Given text:

Together, the fundamental similarities of the veteran and nonveteran homeless groups using low-demand shelter in this study and the finding that veterans were somewhat engaged in VA services (especially medical) suggest possibilities for improving services for homeless veterans. At the time that data were collected, local VA housing options required that individuals meet requirements regarding program participation or treatment compliance, for example, sobriety. An example of this service approach is the VA grant and per diem transitional housing program housed within the low-demand shelter facility, which required veterans to participate in substance abuse treatment or VA employment programs before being linked with permanent housing. At a conceptual level, it might be argued that homeless veterans in low-demand shelters have rejected or have been unable to comply with these programmatic demands, but their continued use of VA medical services indicates that they are still receptive to seeking care from the VA. Therefore, opportunities may still exist to engage this population, and the shelter may serve an important function by keeping this population linked to the assistance network—if only for shelter and food (
30).
Although this study provided important information relative to policy and current practices, the limitations noted earlier point to some clear next steps for future research. The recent changes in VA policy on homelessness, including the adoption of the low-demand Housing First intervention, invite subsequent investigation of whether these policy shifts have affected veterans’ use of low-demand shelters. This information would be especially important considering the prevalence of cocaine use among the participants of this study, a practice that undermines housing stability, including in Housing First programs (
31,
32). Now that a new policy has been implemented, repeating the current study using identical methods would allow comparison of findings immediately before and after the shift in policy. One other promising direction for future research is to conduct longitudinal studies of low-demand shelter users. Examining housing trajectories as these individuals engage (or fail to engage) in housing services might provide important information about the predictors of their success in achieving permanent housing.
Conclusions
Given the prevalence of alcohol and drug problems and extensive criminal history among users of low-demand emergency shelters, these individuals may represent a distinct subpopulation of people who are homeless. The association between use of general medical, psychiatric, and substance abuse services by the study sample and the need for services was appropriate. However, overall use of substance abuse and psychiatric services seemed low. Despite some basic differences, the veteran and nonveteran subgroups were remarkably similar in terms of substance abuse, mental health, and general medical problems and factors that may contribute to or perpetuate homelessness (criminal histories and low income). Access to the VA service system, however, seemed to offer veterans an advantage that drove greater use of services.
Acknowledgments and disclosures
This study was funded through the U.S. Department of Veterans Affairs Pre-Doctoral Social Work Research Fellowship Program. The views expressed in this article are those of the authors and do not necessarily represent the official position of the United States government.
The authors report no competing interests.

Provided material:
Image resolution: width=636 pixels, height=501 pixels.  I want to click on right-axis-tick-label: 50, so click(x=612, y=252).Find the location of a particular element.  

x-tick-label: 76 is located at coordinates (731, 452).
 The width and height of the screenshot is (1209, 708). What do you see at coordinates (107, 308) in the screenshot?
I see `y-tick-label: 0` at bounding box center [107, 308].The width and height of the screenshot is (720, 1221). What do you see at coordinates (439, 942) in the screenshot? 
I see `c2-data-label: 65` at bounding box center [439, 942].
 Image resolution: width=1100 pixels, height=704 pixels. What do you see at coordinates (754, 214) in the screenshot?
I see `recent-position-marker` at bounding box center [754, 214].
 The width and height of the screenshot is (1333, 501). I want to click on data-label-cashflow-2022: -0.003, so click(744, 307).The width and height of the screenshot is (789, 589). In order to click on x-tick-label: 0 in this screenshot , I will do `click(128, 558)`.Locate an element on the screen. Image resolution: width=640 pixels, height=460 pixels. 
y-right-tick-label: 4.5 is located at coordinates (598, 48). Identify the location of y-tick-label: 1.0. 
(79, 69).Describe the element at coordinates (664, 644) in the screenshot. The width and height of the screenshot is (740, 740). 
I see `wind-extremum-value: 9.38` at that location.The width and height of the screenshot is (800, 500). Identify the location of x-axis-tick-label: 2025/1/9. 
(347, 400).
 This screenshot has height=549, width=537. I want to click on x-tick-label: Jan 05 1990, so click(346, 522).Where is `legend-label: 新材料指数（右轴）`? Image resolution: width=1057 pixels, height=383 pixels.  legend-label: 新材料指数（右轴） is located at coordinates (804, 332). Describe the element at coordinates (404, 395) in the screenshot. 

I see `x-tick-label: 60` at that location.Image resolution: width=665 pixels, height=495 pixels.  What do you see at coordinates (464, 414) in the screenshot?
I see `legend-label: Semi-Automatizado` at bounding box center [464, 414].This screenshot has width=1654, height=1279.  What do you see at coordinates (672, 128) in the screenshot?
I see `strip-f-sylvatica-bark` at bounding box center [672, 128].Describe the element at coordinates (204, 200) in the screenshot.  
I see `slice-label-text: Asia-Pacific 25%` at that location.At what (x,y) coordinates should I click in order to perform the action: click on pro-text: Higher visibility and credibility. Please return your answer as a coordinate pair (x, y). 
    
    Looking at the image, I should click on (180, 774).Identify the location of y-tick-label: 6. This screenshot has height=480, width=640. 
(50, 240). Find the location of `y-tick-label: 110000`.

Assignment A:
Answer each question from the shelter study excerpt, marking your answers (i), (ii) and (iii).
(i) What did the VA grant and per diem transitional housing program require of veterans before linking them with permanent housing?
(ii) Which intervention did the VA adopt as part of its recent policy changes on homelessness?
(iii) Through which program was the study funded?
Assignment B:
For each statement, say whether it agrees with the shelter study excerpt. Answer yes or no, and quote the words from the excerpt that decide it.
(i) Overall use of substance abuse and psychiatric services seemed high.
(ii) Homeless veterans in low-demand shelters kept using VA medical services.
(iii) The authors report competing interests.
Assignment C: Transcribe everything in the shelter study excerpt from "Acknowledgments and disclosures" down to "United States government.".
The records play no part in this work.

Written response A:
(i) Veterans had to participate in substance abuse treatment or VA employment programs.
(ii) The VA adopted the low-demand Housing First intervention.
(iii) The study was funded through the U.S. Department of Veterans Affairs Pre-Doctoral Social Work Research Fellowship Program.

Written response B:
(i) No: "However, overall use of substance abuse and psychiatric services seemed low."
(ii) Yes: "their continued use of VA medical services indicates that they are still receptive to seeking care from the VA"
(iii) No: "The authors report no competing interests."

Written response C:
Acknowledgments and disclosures
This study was funded through the U.S. Department of Veterans Affairs Pre-Doctoral Social Work Research Fellowship Program. The views expressed in this article are those of the authors and do not necessarily represent the official position of the United States government.